Ruby’s whole world turned upside down when her husband, Michael, was diagnosed with dementia in 2016. Michael, 69, was a high school teacher in computer engineering, but he retired soon after his diagnosis. At home, he had many roles, such as the IT specialist, the handyman and the go-to person for directions. With the onset of dementia, many of these roles shifted to Ruby.
While Ruby, 58, navigates new situations as her husband’s primary caregiver, she is also managing a wide range of emotions, such as sadness, confusion, loss and fear.

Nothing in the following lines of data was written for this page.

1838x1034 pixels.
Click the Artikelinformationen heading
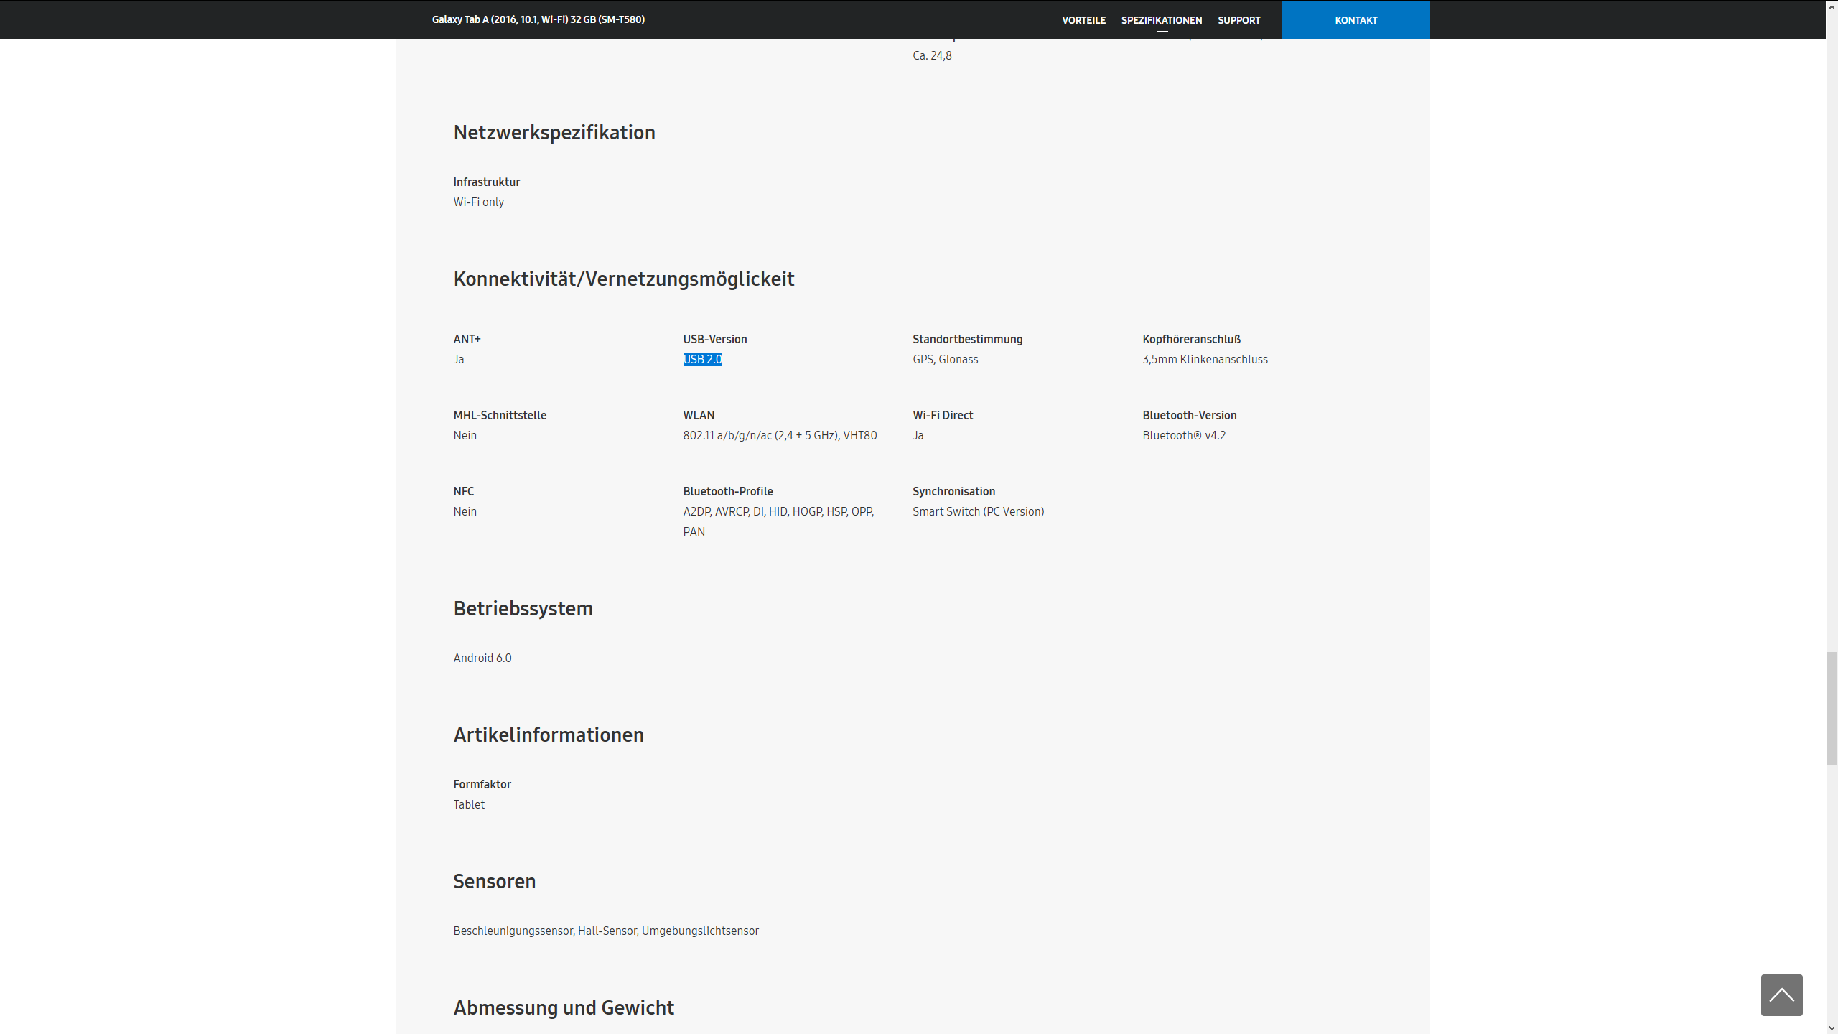(x=548, y=735)
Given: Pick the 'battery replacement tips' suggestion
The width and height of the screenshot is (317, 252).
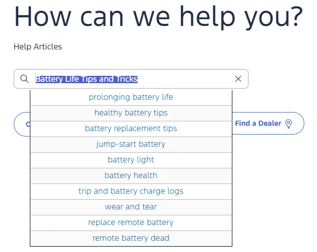Looking at the screenshot, I should coord(131,129).
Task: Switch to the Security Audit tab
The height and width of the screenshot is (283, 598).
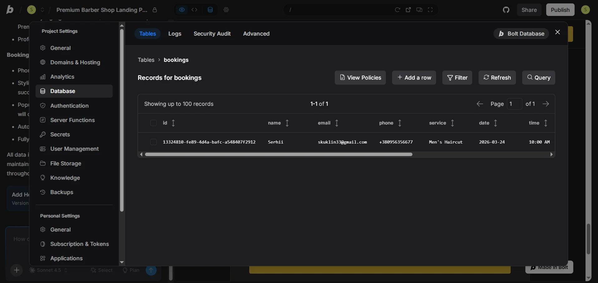Action: (212, 34)
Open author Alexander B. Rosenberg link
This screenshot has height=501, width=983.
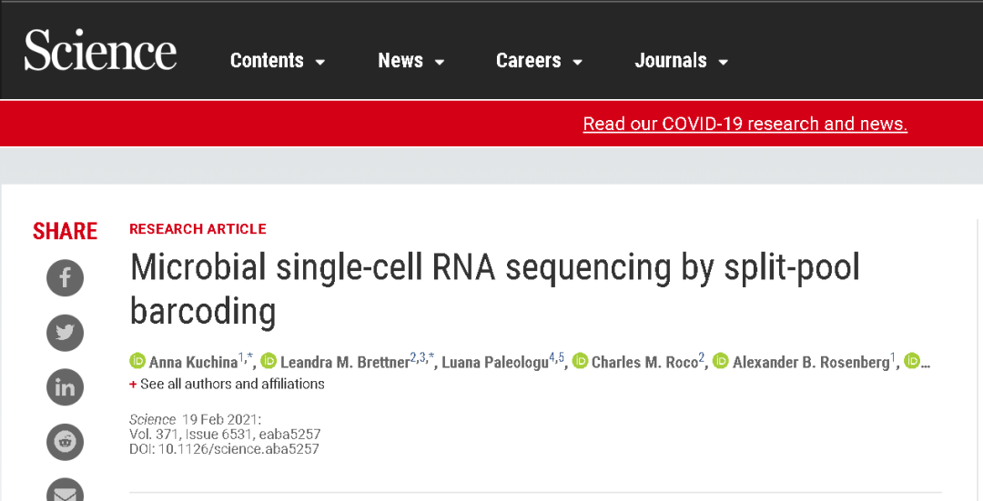click(811, 363)
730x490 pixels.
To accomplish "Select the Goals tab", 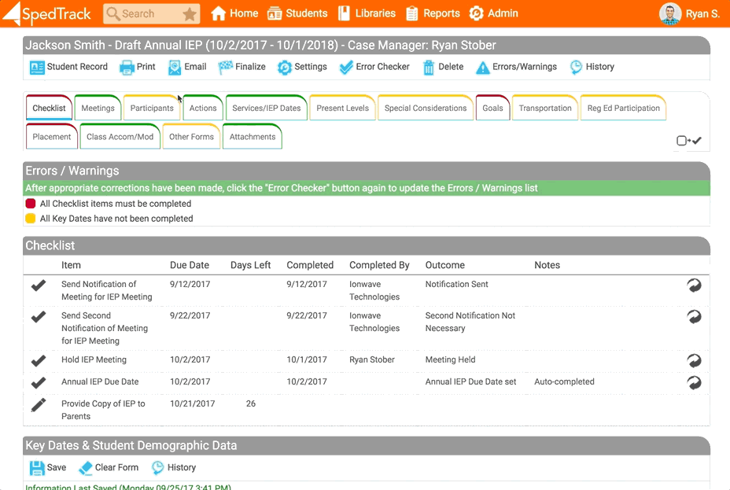I will tap(492, 109).
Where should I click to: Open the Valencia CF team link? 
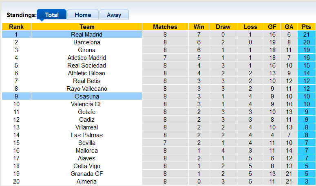87,104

Baycrest’s Road to Connection program, an arts-based support group for dementia patients and their caregivers, gave Ruby the space she sometimes needs to be honest with her words and emotions. The 10-week program weaves together three evidence-based interventions into a combined model that provides an emotionally focused psychosocial group intervention for the spouses of people with dementia and a separate group which melds arts based and cognitive interventions for their partners. The ultimate goal of this program is to decrease the burden that some family caregivers feel, while increasing the quality of life for both the family care provider and the person with dementia. The program is supported by the Hy and Bertha Shore and Harry and Sara Gorman Award and the Centre for Aging + Brain Health Innovation.
“Despite the journey of dementia being different for every caregiver, within the group we were able to come to an agreement that we were all in it together,” says Ruby. “The wonderful members of the program helped me to realize I wasn’t in this on my own.”
The program also gave Michael a safe space to try something new.
“Michael’s artwork was appreciated in the program and he got to meet new people in a different environment,” says Ruby, who heard about the program from one of Baycrest’s occupational therapists. “It was nice that it was a couple’s program since I had a chance to learn new things and it was comforting to Michael that I was still nearby.”
Thanks to the program, Ruby learned to adopt different approaches when she and Michael face various challenges. Finding an equilibrium can be tough when new behaviours and challenges surface, but Ruby has come to accept that dementia is responsible for these changes, not her husband.
“The Road to Connection program taught me how to continue to stay healthy, in my heart and mind, because I’m the caregiver and the more I can take care of myself, I can take better care of him,” says Ruby. “Hearing the experiences of other caregivers helped me to understand and better cope with my husband’s illness.”